In laag gelegen delen van Nederland komt vaak brak grondwater aan het oppervlak (brakke kwel). De kwel komt door de bodem in het grond- en/of oppervlaktewater terecht. Dit zorgt voor verzilting van de bodem, het grondwater en het oppervlaktewater (interne verzilting).  Bij de voorspelde stijgende zeespiegel en het verder inklinken van de bodem zal er meer druk vanaf de zee op het grondwater komen, waardoor dit proces in de kuststreken gaat versnellen.

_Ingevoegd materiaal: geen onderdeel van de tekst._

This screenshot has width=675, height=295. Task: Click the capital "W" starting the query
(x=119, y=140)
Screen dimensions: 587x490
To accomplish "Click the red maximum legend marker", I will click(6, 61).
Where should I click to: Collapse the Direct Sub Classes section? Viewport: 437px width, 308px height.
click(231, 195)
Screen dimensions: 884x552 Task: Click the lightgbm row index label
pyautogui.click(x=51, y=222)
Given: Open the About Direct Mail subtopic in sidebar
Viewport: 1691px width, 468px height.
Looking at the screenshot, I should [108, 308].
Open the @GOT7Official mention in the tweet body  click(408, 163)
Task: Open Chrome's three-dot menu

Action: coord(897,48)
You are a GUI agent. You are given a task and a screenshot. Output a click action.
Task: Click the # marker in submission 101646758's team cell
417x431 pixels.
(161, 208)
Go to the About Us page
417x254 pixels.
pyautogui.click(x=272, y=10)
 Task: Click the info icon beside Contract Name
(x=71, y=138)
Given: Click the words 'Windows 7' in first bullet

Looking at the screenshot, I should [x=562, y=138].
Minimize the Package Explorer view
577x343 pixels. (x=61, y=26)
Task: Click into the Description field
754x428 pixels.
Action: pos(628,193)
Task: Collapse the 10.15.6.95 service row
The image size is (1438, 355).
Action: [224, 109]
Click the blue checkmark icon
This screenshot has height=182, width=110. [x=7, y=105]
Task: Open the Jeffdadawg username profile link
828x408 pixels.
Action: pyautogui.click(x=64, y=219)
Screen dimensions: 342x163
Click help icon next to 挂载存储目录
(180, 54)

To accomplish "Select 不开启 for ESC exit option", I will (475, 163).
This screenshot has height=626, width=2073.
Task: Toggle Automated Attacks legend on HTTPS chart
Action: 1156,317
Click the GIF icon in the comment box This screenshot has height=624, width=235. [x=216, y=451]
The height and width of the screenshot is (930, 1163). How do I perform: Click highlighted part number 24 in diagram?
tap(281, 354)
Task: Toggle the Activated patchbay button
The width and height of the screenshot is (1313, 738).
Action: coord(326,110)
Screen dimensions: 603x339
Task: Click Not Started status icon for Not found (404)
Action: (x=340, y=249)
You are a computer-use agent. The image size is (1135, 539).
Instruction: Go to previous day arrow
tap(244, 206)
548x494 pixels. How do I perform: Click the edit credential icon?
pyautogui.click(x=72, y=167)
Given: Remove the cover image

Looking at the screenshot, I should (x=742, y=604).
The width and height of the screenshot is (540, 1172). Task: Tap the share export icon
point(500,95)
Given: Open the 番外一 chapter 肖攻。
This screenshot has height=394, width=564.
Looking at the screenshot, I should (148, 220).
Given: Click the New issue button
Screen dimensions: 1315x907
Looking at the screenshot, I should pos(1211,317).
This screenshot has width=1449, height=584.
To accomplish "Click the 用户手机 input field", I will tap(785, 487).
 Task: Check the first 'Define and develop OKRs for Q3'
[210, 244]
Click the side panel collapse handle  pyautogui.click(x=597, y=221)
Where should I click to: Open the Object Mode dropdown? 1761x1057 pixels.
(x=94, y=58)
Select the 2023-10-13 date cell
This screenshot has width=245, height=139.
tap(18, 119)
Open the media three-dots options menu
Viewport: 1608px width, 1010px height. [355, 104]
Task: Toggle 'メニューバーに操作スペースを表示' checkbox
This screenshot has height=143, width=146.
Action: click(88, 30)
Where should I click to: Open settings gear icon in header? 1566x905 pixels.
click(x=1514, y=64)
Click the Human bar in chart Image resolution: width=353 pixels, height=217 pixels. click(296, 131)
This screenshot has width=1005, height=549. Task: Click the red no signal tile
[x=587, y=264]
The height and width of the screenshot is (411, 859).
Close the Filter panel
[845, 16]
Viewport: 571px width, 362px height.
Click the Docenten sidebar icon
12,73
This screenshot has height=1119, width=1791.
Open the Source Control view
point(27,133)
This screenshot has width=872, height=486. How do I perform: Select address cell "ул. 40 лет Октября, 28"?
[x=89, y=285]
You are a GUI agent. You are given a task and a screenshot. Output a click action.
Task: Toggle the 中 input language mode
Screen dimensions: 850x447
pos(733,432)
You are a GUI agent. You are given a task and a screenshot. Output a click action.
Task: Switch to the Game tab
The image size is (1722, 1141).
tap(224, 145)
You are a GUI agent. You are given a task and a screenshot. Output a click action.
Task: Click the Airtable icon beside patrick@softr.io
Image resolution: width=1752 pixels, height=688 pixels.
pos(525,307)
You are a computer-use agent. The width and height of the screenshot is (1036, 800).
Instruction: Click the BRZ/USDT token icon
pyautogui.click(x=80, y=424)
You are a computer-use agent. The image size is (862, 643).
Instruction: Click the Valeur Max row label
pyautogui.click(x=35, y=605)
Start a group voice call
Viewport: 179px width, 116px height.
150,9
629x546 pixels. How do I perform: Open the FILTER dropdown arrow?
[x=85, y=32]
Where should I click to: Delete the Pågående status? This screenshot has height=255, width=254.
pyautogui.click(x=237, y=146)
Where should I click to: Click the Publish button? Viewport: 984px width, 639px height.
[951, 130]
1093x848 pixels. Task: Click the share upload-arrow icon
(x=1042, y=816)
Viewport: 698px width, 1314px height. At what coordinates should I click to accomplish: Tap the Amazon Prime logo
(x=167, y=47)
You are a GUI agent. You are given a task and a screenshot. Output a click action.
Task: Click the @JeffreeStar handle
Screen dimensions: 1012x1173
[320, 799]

Verder landinwaarts komt interne verzilting vooral voor in de diepe polders en droogmakerijen. Als gevolg van eeuwenlange bodemdaling komt het zoute grondwater uit diepere lagen nu als kwel in het oppervlaktewater terecht. Dit zorgt voor verzilting van regionale watersystemen. 

Verzilting en gezondheid

Schoon drinkwater is een primaire levensbehoefte. De jaargemiddelde norm voor chloride in drinkwater is 150 mg/l. Chloride is een mineraal dat  onder andere in keukenzout zit. Tijdens de droge zomer van 2018 was er sprake van verzilting van onder andere het IJsselmeer. Hierdoor hebben bedrijven en huishoudens in een deel van Noord-Holland tijdelijk drinkwater gekregen met een licht verhoogd chloridegehalte(PDF). Dit had geen gevolgen voor de volksgezondheid. De norm is vooral bedoeld om smaakeffecten te voorkomen.

Mensen met een zoutarm dieet en mensen die gebruik maken van thuisdialyse lopen het grootste gezondheidsrisico bij een verhoogd chloridegehalte in drinkwater.

De aanpak van verzilting

Door klimaatverandering en de toenemende vraag naar zoet water zullen in de toekomst waarschijnlijk vaker problemen met zout water door droogte optreden. Daarom heeft de overheid als onderdeel van het Deltaprogramma een deltabeslissing Zoetwater opgesteld. Door de deltabeslissing is er meer duidelijkheid over de beschikbaarheid van water. Ook worden er maatregelen genomen om betrouwbaarder water aan te kunnen voeren en minder water te gebruiken. Eind 2019 heeft de Beleidstafel Droogte 46 aanbevelingen gedaan om Nederland beter weerbaar te maken tegen droogte. Een deel hiervan gaat over verzilting.